Top of The input

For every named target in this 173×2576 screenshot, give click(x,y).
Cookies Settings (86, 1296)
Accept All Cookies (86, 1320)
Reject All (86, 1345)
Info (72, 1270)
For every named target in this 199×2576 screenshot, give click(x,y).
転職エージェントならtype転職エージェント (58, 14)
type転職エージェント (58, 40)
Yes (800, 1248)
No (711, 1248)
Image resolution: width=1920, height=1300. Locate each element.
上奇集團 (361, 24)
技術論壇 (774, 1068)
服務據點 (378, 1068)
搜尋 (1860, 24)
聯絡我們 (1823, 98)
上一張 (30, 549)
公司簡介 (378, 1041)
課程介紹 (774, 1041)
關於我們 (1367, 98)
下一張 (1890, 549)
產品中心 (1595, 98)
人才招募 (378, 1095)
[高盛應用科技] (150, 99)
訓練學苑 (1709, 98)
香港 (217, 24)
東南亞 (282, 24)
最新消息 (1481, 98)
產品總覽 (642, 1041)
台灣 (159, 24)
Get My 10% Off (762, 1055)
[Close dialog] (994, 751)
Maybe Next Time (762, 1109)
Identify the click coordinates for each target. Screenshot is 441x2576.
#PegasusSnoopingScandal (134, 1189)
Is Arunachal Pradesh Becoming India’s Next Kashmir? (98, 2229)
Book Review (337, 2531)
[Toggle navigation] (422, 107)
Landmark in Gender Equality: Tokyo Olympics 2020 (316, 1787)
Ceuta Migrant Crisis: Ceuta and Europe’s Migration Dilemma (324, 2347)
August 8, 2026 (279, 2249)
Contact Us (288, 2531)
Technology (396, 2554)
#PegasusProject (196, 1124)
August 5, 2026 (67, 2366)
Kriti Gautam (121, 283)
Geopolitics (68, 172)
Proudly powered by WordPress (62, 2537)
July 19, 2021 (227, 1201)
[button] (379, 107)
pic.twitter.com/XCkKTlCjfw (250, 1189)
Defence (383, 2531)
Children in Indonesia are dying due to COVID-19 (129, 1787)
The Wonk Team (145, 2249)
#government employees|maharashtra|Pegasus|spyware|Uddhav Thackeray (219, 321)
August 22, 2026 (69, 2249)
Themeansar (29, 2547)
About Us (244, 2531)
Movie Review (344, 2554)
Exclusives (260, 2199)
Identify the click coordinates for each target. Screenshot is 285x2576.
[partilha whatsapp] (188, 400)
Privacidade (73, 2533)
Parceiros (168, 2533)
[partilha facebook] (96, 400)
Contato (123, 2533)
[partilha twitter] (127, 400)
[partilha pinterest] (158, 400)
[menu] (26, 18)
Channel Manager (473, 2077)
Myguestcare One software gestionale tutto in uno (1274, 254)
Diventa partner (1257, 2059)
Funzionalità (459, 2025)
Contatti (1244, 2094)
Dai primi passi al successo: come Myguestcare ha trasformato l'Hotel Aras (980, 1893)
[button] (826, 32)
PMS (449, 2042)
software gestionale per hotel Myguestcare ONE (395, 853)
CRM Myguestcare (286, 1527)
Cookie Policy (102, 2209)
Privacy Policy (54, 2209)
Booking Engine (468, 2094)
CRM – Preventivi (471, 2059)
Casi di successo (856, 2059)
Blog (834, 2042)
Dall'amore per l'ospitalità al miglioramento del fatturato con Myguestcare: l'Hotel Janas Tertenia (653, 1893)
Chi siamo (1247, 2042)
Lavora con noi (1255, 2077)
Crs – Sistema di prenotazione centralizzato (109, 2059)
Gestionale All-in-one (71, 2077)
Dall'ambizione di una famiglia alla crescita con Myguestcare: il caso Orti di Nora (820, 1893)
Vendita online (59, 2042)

Bottom of The input

Return every record in full, word for word.

▸ **Answer space**:
For every named target in this 173×2576 screenshot, give click(x,y).
Cookies Settings (86, 1296)
Accept All Cookies (86, 1320)
Reject All (86, 1345)
Info (72, 1270)
For every named target in this 199×2576 screenshot, give click(x,y).
転職エージェントならtype転職エージェント (58, 14)
type転職エージェント (58, 40)
Yes (800, 1248)
No (711, 1248)
Image resolution: width=1920, height=1300. Locate each element.
上奇集團 (361, 24)
技術論壇 (774, 1068)
服務據點 (378, 1068)
搜尋 (1860, 24)
聯絡我們 (1823, 98)
上一張 (30, 549)
公司簡介 (378, 1041)
課程介紹 (774, 1041)
關於我們 (1367, 98)
下一張 (1890, 549)
產品中心 (1595, 98)
人才招募 (378, 1095)
[高盛應用科技] (150, 99)
訓練學苑 (1709, 98)
香港 (217, 24)
東南亞 (282, 24)
最新消息 (1481, 98)
產品總覽 (642, 1041)
台灣 (159, 24)
Get My 10% Off (762, 1055)
[Close dialog] (994, 751)
Maybe Next Time (762, 1109)
Identify the click coordinates for each target. Screenshot is 441x2576.
#PegasusSnoopingScandal (134, 1189)
Is Arunachal Pradesh Becoming India’s Next Kashmir? (98, 2229)
Book Review (337, 2531)
[Toggle navigation] (422, 107)
Landmark in Gender Equality: Tokyo Olympics 2020 (316, 1787)
Ceuta Migrant Crisis: Ceuta and Europe’s Migration Dilemma (324, 2347)
August 8, 2026 (279, 2249)
Contact Us (288, 2531)
Technology (396, 2554)
#PegasusProject (196, 1124)
August 5, 2026 (67, 2366)
Kriti Gautam (121, 283)
Geopolitics (68, 172)
Proudly powered by WordPress (62, 2537)
July 19, 2021 (227, 1201)
[button] (379, 107)
pic.twitter.com/XCkKTlCjfw (250, 1189)
Defence (383, 2531)
Children in Indonesia are dying due to COVID-19 (129, 1787)
The Wonk Team (145, 2249)
#government employees|maharashtra|Pegasus|spyware|Uddhav Thackeray (219, 321)
August 22, 2026 (69, 2249)
Themeansar (29, 2547)
About Us (244, 2531)
Movie Review (344, 2554)
Exclusives (260, 2199)
Identify the click coordinates for each target. Screenshot is 285x2576.
[partilha whatsapp] (188, 400)
Privacidade (73, 2533)
Parceiros (168, 2533)
[partilha facebook] (96, 400)
Contato (123, 2533)
[partilha twitter] (127, 400)
[partilha pinterest] (158, 400)
[menu] (26, 18)
Channel Manager (473, 2077)
Myguestcare One software gestionale tutto in uno (1274, 254)
Diventa partner (1257, 2059)
Funzionalità (459, 2025)
Contatti (1244, 2094)
Dai primi passi al successo: come Myguestcare ha trasformato l'Hotel Aras (980, 1893)
[button] (826, 32)
PMS (449, 2042)
software gestionale per hotel Myguestcare ONE (395, 853)
CRM Myguestcare (286, 1527)
Cookie Policy (102, 2209)
Privacy Policy (54, 2209)
Booking Engine (468, 2094)
CRM – Preventivi (471, 2059)
Casi di successo (856, 2059)
Blog (834, 2042)
Dall'amore per l'ospitalità al miglioramento del fatturato con Myguestcare: l'Hotel Janas Tertenia (653, 1893)
Chi siamo (1247, 2042)
Lavora con noi (1255, 2077)
Crs – Sistema di prenotazione centralizzato (109, 2059)
Gestionale All-in-one (71, 2077)
Dall'ambizione di una famiglia alla crescita con Myguestcare: il caso Orti di Nora (820, 1893)
Vendita online (59, 2042)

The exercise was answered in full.